TASK PROMPT: Somewhere below, one line contains "Screen dimensions: 1389x868" and a later line contains "Task: Open Legacy Funnels button". Output those two lines and everything between them exactly, and nothing else.

STORED DATA:

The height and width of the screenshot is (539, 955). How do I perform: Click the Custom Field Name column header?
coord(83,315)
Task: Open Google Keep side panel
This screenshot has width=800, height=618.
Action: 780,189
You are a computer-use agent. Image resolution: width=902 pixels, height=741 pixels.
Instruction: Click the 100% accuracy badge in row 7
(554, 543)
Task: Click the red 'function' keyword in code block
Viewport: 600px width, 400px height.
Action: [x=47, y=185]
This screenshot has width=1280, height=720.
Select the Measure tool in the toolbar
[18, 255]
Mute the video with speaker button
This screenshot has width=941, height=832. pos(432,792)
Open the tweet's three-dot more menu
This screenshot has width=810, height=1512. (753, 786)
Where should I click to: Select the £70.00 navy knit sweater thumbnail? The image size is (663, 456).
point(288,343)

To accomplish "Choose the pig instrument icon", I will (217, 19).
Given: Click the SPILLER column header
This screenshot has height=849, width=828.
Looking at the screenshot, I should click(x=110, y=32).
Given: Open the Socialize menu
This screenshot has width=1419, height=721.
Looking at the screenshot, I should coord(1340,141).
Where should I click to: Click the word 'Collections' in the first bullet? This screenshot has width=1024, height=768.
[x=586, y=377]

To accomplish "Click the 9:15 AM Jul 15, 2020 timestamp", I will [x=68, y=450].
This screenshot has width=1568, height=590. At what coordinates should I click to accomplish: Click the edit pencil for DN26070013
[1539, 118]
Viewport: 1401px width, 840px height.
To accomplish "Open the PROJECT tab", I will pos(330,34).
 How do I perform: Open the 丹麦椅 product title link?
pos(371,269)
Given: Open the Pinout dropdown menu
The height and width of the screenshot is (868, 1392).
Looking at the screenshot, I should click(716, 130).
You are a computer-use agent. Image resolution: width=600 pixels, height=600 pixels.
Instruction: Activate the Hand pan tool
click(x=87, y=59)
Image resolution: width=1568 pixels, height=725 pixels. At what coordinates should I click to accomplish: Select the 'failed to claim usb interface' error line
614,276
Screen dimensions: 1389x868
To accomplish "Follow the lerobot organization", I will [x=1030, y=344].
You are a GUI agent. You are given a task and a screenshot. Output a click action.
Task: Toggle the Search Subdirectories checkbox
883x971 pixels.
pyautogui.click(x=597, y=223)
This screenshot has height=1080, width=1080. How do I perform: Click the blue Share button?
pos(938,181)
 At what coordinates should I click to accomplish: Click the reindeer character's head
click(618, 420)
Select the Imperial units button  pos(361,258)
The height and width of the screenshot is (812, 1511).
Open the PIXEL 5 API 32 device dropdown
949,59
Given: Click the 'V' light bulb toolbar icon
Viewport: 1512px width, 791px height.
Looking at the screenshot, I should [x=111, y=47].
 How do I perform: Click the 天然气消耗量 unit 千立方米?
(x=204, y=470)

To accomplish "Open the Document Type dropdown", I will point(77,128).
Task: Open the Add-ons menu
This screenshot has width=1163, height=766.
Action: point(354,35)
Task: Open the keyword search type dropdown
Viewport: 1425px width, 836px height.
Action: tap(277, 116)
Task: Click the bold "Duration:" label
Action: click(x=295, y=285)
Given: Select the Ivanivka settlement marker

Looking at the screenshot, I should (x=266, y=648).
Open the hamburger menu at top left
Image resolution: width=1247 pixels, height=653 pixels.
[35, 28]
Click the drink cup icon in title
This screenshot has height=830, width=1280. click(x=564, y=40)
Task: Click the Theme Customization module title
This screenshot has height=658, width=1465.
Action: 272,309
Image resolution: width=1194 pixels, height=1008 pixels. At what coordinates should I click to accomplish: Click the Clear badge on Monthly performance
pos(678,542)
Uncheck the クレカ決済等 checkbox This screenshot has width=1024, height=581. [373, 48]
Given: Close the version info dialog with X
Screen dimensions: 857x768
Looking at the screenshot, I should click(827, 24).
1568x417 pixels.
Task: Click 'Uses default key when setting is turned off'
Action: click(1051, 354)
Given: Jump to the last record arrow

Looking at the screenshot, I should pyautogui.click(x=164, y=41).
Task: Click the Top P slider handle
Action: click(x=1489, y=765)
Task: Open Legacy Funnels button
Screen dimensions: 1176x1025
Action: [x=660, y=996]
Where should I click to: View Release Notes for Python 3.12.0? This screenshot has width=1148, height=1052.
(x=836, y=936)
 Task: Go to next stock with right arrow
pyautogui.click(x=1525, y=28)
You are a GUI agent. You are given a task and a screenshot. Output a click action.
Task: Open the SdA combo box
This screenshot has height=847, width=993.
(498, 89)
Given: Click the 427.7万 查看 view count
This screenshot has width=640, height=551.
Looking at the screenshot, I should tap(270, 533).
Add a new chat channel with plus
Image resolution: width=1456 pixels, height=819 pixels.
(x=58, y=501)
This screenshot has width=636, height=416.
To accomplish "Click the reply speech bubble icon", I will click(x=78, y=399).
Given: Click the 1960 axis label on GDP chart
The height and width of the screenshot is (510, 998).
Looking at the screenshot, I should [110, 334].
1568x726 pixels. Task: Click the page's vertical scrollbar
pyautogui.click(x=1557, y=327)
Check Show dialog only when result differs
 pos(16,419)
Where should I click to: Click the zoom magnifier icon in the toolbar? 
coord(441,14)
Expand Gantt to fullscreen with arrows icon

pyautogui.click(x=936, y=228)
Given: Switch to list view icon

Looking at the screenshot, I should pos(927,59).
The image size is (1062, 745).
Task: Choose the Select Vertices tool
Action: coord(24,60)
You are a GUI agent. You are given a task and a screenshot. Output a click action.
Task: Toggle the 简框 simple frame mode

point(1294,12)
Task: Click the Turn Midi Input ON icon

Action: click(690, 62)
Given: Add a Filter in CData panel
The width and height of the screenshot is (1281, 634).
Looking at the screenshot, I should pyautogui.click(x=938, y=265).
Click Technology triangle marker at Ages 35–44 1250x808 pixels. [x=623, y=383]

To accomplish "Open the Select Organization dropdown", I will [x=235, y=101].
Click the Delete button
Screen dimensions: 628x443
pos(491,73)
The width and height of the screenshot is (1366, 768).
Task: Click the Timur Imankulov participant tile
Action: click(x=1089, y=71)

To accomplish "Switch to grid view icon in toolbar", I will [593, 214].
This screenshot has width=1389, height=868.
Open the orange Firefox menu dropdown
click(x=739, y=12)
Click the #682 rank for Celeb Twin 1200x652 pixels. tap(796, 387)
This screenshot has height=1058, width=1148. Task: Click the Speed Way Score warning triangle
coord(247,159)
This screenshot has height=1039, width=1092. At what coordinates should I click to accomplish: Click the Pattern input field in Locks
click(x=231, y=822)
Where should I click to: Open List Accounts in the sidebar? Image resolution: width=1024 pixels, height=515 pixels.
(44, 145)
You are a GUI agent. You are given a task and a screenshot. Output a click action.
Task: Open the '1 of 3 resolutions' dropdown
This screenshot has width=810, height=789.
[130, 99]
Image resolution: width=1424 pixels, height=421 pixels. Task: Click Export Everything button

RESULT OF THE EXERCISE:
Screen dimensions: 1389x868
To accomplish "Follow the lerobot organization", I will [x=1030, y=344].
You are a GUI agent. You are given a task and a screenshot. Output a click action.
Task: Toggle the Search Subdirectories checkbox
883x971 pixels.
pyautogui.click(x=597, y=223)
This screenshot has height=1080, width=1080. How do I perform: Click the blue Share button?
pos(938,181)
 At what coordinates should I click to accomplish: Click the reindeer character's head
click(618, 420)
Select the Imperial units button  pos(361,258)
The height and width of the screenshot is (812, 1511).
Open the PIXEL 5 API 32 device dropdown
949,59
Given: Click the 'V' light bulb toolbar icon
Viewport: 1512px width, 791px height.
Looking at the screenshot, I should [x=111, y=47].
 How do I perform: Click the 天然气消耗量 unit 千立方米?
(x=204, y=470)

To accomplish "Open the Document Type dropdown", I will point(77,128).
Task: Open the Add-ons menu
This screenshot has width=1163, height=766.
Action: point(354,35)
Task: Open the keyword search type dropdown
Viewport: 1425px width, 836px height.
Action: tap(277, 116)
Task: Click the bold "Duration:" label
Action: click(x=295, y=285)
Given: Select the Ivanivka settlement marker

Looking at the screenshot, I should (x=266, y=648).
Open the hamburger menu at top left
Image resolution: width=1247 pixels, height=653 pixels.
[35, 28]
Click the drink cup icon in title
This screenshot has height=830, width=1280. click(x=564, y=40)
Task: Click the Theme Customization module title
This screenshot has height=658, width=1465.
Action: 272,309
Image resolution: width=1194 pixels, height=1008 pixels. At what coordinates should I click to accomplish: Click the Clear badge on Monthly performance
pos(678,542)
Uncheck the クレカ決済等 checkbox This screenshot has width=1024, height=581. [373, 48]
Given: Close the version info dialog with X
Screen dimensions: 857x768
Looking at the screenshot, I should click(827, 24).
1568x417 pixels.
Task: Click 'Uses default key when setting is turned off'
Action: click(1051, 354)
Given: Jump to the last record arrow

Looking at the screenshot, I should pyautogui.click(x=164, y=41).
Task: Click the Top P slider handle
Action: click(x=1489, y=765)
Task: Open Legacy Funnels button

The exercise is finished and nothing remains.